Text shown:
# Cincinatti open 2009?



## I_love_cubes (Nov 14, 2008)

im just wodering

will there be a cincinatti Open 2009?
I could have mad it to the summer open but I arrived/Moved to Independence Ohio, on Aug 17th


----------



## CAT13 (Nov 14, 2008)

hopefully!

But we need a winter 08 first!


----------



## ShadenSmith (Nov 14, 2008)

Last week there was a Lexington Fall Open, not far south from Cincinnati. There are currently no announced plans for a Cincinnati tournament in the new future, but if you stay tuned there are at least two more in the area that may be popping up


----------



## I_love_cubes (Nov 14, 2008)

hpefully they will be in Cleveland or Independence


----------



## JBCM627 (Nov 14, 2008)

As far as I know, nothing is currently in the works for Cincinnati. (I hope I'd know if there was though )

There are a number of other competitions though - the nearest one to independence being Pittsburgh (which is closer than Cincinnati), and probably the Indiana competition after that.

PS, can you change the title of this thread to *Cincinnati* open 2009?


----------



## I_love_cubes (Nov 16, 2008)

how may I change the title?


----------



## Jhong253 (Nov 18, 2008)

I'm planning to hold around 3 in 2009 (and 1 in 2010) in Indiana -- one in spring, one in summer, and another in winter -- after the Dec. 13 competition. You could come to those.


----------

Set of tasks:
a: Can you retype the part of the Cincinnati open thread starting at "## Jhong253 (Nov" and ending at "come to those."?
b: How would you put this sentence from the Cincinnati open thread into Spanish: "As far as I know, nothing is currently in the works for Cincinnati."

Provided records:
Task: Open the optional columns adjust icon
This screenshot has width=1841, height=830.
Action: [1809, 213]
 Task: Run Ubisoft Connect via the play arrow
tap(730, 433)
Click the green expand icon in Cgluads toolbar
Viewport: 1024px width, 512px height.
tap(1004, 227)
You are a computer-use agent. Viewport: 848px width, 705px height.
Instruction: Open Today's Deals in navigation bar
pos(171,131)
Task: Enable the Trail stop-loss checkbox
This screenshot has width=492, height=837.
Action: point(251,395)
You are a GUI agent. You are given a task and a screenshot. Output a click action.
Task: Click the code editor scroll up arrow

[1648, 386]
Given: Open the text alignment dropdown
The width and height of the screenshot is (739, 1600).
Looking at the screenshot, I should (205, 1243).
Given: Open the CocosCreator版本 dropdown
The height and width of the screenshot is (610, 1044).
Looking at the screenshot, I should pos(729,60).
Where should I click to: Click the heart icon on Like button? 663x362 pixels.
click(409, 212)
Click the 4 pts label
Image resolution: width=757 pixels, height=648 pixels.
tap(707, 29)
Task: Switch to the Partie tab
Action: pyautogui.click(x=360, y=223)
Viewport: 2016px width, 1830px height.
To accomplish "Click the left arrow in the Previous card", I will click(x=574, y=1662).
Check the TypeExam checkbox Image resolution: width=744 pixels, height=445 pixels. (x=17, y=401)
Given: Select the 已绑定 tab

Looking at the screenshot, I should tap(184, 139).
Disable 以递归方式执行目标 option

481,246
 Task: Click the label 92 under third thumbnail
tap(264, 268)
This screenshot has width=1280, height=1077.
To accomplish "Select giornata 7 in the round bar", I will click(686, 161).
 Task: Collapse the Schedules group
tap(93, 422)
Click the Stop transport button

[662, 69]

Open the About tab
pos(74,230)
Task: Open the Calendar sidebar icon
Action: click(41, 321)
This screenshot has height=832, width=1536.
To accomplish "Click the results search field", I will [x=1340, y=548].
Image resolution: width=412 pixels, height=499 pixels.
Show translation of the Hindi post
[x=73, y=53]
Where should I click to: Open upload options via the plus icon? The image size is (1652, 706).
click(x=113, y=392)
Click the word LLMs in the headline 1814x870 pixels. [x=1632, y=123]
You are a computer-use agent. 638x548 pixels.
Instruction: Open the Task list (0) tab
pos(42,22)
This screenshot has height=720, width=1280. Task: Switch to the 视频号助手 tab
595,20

Answers provided:
a:
## Jhong253 (Nov 18, 2008)

I'm planning to hold around 3 in 2009 (and 1 in 2010) in Indiana -- one in spring, one in summer, and another in winter -- after the Dec. 13 competition. You could come to those.

b: Hasta donde sé, actualmente no hay nada en preparación para Cincinnati.